* ABOUT THIS TASK
Below are lines of data, and only some are wanted. Please repeat exactly those from the line that has "Screen dimensions: 585x652" through the line that has "Given: Click @1lina3".

* DATA EXTRACTS
○ ○ ○ ○

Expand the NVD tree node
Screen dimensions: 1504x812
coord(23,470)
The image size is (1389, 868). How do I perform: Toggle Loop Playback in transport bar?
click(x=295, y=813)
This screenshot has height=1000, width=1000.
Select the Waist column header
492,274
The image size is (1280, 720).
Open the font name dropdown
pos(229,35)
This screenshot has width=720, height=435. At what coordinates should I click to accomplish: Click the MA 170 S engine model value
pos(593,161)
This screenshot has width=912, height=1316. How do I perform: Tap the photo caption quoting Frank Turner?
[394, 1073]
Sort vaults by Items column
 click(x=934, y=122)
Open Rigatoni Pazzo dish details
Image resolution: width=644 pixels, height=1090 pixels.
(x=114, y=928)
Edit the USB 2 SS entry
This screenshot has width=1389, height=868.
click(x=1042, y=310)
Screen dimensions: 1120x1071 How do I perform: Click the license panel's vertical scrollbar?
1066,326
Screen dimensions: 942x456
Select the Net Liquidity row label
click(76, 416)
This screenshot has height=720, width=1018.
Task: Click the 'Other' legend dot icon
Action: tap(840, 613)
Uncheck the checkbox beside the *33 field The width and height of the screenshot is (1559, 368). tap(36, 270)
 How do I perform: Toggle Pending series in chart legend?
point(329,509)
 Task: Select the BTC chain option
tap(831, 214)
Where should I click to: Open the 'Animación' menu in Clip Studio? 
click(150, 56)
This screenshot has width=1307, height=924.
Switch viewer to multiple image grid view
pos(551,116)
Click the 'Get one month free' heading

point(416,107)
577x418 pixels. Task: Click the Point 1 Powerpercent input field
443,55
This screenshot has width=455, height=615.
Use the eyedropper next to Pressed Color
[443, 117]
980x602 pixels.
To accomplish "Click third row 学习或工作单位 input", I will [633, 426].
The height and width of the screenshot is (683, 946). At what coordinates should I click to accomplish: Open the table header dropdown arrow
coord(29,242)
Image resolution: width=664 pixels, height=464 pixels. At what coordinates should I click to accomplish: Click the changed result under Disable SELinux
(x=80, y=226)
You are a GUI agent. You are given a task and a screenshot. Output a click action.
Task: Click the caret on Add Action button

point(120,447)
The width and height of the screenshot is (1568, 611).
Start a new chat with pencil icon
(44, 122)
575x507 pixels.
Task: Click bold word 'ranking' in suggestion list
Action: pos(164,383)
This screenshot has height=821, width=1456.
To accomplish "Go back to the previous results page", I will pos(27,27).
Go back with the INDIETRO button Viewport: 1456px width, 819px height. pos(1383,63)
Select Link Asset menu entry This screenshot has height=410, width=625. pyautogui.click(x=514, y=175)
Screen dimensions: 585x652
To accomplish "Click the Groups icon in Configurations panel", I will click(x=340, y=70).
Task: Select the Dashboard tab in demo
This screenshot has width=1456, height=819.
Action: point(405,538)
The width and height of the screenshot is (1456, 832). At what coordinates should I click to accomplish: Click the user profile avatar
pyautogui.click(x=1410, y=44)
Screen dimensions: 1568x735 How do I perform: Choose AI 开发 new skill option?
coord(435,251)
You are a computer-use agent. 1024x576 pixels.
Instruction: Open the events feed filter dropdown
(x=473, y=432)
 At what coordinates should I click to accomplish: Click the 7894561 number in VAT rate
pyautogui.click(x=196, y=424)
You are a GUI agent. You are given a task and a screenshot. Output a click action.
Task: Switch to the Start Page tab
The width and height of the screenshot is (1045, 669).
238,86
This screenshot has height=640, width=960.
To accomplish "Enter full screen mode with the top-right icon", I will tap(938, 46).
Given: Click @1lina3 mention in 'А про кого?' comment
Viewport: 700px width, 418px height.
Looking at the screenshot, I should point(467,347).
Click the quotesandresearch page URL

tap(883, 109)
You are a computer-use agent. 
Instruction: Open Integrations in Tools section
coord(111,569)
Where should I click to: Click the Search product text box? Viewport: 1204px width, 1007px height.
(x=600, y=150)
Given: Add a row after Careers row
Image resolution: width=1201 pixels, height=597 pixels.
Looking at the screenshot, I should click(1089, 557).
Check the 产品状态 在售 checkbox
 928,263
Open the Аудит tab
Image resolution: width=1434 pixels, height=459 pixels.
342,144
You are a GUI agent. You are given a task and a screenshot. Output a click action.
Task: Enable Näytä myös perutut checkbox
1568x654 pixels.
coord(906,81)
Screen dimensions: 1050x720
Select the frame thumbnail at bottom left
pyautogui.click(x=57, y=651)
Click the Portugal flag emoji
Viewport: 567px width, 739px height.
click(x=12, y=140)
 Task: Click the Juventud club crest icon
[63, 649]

○ ○ ○ ○

* OUTPUT OF THE TASK
Screen dimensions: 585x652
To accomplish "Click the Groups icon in Configurations panel", I will click(x=340, y=70).
Task: Select the Dashboard tab in demo
This screenshot has width=1456, height=819.
Action: point(405,538)
The width and height of the screenshot is (1456, 832). At what coordinates should I click to accomplish: Click the user profile avatar
pyautogui.click(x=1410, y=44)
Screen dimensions: 1568x735 How do I perform: Choose AI 开发 new skill option?
coord(435,251)
You are a computer-use agent. 1024x576 pixels.
Instruction: Open the events feed filter dropdown
(x=473, y=432)
 At what coordinates should I click to accomplish: Click the 7894561 number in VAT rate
pyautogui.click(x=196, y=424)
You are a GUI agent. You are given a task and a screenshot. Output a click action.
Task: Switch to the Start Page tab
The width and height of the screenshot is (1045, 669).
238,86
This screenshot has height=640, width=960.
To accomplish "Enter full screen mode with the top-right icon", I will tap(938, 46).
Given: Click @1lina3 mention in 'А про кого?' comment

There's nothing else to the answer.